STATED EXERCISE: Turn the records starting at the line containing "Viewport: 1953px width, 1220px" and ending at the line containing "I will pos(516,359)." into a numbered list, leaving out blank lines.

--*--

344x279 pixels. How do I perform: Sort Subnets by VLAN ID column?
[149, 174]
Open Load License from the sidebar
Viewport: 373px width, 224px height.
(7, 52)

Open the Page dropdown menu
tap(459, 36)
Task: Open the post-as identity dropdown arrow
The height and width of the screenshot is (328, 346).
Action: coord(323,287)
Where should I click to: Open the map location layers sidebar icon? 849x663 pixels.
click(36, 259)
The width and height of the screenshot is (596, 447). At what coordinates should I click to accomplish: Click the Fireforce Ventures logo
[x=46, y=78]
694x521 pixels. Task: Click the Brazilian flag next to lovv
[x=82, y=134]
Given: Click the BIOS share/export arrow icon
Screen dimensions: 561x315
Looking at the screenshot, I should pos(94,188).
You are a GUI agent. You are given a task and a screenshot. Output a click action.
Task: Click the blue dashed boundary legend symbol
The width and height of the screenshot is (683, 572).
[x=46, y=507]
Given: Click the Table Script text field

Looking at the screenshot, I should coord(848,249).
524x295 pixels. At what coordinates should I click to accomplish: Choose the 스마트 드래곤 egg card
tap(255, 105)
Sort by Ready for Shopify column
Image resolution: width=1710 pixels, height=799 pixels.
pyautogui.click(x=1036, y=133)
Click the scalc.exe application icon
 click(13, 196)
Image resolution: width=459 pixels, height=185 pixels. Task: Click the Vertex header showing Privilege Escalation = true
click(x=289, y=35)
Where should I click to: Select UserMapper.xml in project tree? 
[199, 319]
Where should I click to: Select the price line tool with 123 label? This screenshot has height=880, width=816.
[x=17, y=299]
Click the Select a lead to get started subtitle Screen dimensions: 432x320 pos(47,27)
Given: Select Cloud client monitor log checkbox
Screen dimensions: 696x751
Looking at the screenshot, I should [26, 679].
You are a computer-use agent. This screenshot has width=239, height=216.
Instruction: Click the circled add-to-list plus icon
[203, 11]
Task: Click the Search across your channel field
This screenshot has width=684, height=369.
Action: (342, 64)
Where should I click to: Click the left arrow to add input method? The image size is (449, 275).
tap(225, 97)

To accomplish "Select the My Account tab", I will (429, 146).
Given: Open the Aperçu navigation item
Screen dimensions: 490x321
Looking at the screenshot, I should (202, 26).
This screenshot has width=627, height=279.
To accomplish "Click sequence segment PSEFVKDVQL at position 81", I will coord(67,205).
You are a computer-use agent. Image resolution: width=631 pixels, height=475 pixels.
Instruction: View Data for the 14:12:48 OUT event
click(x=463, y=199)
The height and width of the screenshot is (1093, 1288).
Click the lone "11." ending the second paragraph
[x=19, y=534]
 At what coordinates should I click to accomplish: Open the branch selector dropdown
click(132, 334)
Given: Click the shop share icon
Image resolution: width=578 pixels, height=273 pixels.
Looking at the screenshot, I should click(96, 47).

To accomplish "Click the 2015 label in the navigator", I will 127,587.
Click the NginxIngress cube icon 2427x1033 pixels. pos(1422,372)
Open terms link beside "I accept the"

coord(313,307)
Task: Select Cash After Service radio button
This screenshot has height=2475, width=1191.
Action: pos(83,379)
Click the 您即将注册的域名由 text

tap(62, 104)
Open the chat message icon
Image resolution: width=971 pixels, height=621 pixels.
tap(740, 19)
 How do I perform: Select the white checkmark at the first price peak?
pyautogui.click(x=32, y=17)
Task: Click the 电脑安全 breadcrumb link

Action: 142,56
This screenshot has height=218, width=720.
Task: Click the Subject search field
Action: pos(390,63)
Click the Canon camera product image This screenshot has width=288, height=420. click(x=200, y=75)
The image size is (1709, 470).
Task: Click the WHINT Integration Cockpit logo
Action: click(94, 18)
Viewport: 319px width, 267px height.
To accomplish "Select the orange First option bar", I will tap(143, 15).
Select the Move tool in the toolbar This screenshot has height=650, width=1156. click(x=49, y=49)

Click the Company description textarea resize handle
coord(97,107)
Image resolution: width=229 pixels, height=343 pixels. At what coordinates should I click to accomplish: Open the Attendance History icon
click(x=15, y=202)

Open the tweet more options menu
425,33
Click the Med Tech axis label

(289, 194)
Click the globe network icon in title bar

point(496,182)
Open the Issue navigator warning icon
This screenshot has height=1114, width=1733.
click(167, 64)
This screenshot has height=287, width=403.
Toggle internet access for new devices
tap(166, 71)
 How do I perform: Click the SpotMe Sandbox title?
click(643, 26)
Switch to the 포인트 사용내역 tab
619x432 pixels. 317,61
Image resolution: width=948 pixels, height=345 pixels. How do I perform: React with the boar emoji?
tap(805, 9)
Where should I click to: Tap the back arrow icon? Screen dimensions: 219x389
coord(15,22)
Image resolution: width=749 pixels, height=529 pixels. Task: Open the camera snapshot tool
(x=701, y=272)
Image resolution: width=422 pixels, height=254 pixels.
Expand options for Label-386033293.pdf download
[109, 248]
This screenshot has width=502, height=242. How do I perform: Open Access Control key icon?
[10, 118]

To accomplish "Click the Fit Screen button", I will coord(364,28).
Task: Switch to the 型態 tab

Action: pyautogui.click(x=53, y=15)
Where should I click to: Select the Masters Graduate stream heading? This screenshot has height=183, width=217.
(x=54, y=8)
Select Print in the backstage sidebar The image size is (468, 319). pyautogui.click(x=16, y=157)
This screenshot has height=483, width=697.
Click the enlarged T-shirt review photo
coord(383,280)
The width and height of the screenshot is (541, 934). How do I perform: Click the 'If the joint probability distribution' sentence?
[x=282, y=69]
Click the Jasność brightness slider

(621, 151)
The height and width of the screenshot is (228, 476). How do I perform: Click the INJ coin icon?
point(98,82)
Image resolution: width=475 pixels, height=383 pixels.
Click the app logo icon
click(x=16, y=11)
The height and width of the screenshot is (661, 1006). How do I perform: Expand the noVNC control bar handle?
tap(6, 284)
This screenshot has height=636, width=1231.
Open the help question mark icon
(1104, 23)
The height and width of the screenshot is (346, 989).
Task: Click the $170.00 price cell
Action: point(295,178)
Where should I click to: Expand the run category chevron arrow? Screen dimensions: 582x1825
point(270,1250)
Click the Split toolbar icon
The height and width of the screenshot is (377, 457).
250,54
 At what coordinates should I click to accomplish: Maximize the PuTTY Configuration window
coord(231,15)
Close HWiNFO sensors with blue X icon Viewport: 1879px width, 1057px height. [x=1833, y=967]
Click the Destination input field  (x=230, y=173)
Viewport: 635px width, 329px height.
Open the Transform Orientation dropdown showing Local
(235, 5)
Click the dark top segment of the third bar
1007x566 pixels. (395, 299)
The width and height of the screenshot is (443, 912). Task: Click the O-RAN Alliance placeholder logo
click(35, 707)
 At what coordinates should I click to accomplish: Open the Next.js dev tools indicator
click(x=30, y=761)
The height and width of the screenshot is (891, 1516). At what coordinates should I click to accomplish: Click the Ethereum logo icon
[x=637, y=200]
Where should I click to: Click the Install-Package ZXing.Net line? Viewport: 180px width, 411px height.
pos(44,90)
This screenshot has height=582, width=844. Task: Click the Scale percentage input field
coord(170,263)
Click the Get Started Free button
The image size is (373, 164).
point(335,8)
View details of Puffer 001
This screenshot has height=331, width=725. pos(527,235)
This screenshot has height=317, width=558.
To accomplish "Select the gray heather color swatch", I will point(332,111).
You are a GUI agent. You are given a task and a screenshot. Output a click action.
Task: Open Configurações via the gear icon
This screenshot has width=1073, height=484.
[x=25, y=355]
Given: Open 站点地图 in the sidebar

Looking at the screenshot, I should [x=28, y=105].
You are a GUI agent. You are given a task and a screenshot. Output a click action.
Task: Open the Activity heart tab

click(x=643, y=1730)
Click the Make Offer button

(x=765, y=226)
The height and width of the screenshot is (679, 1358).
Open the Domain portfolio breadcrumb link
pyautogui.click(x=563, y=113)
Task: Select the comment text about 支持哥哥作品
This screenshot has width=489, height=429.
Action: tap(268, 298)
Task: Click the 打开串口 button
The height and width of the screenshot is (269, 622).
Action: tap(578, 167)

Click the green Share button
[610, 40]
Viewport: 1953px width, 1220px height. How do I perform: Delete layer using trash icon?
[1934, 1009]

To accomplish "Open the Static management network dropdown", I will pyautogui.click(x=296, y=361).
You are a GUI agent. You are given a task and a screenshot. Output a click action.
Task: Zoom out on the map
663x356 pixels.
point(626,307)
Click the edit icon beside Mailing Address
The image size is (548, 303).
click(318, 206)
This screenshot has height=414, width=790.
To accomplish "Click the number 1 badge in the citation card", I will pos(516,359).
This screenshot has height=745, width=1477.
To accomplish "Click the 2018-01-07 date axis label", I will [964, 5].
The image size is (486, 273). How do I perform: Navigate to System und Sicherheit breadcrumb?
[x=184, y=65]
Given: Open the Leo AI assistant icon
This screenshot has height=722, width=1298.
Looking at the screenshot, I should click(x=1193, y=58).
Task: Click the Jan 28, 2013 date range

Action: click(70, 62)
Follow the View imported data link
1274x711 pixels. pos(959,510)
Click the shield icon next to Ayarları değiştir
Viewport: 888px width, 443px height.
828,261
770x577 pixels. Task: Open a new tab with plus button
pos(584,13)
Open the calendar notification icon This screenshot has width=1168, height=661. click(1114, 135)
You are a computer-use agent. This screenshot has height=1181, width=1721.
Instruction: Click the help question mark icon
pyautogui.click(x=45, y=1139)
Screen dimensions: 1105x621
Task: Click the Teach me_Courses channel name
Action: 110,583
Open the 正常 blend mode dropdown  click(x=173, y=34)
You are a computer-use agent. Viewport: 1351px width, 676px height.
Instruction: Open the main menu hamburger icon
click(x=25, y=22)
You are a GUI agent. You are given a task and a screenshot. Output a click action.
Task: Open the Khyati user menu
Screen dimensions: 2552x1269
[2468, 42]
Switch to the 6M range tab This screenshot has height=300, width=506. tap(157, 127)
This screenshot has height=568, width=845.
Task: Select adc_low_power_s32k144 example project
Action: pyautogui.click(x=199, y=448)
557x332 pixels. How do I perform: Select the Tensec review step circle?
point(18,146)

--*--

REPLY:
1. Viewport: 1953px width, 1220px height. How do I perform: Delete layer using trash icon?
2. [1934, 1009]
3. To accomplish "Open the Static management network dropdown", I will pyautogui.click(x=296, y=361).
4. You are a GUI agent. You are given a task and a screenshot. Output a click action.
5. Task: Zoom out on the map
6. 663x356 pixels.
7. point(626,307)
8. Click the edit icon beside Mailing Address
9. The image size is (548, 303).
10. click(318, 206)
11. This screenshot has height=414, width=790.
12. To accomplish "Click the number 1 badge in the citation card", I will pos(516,359).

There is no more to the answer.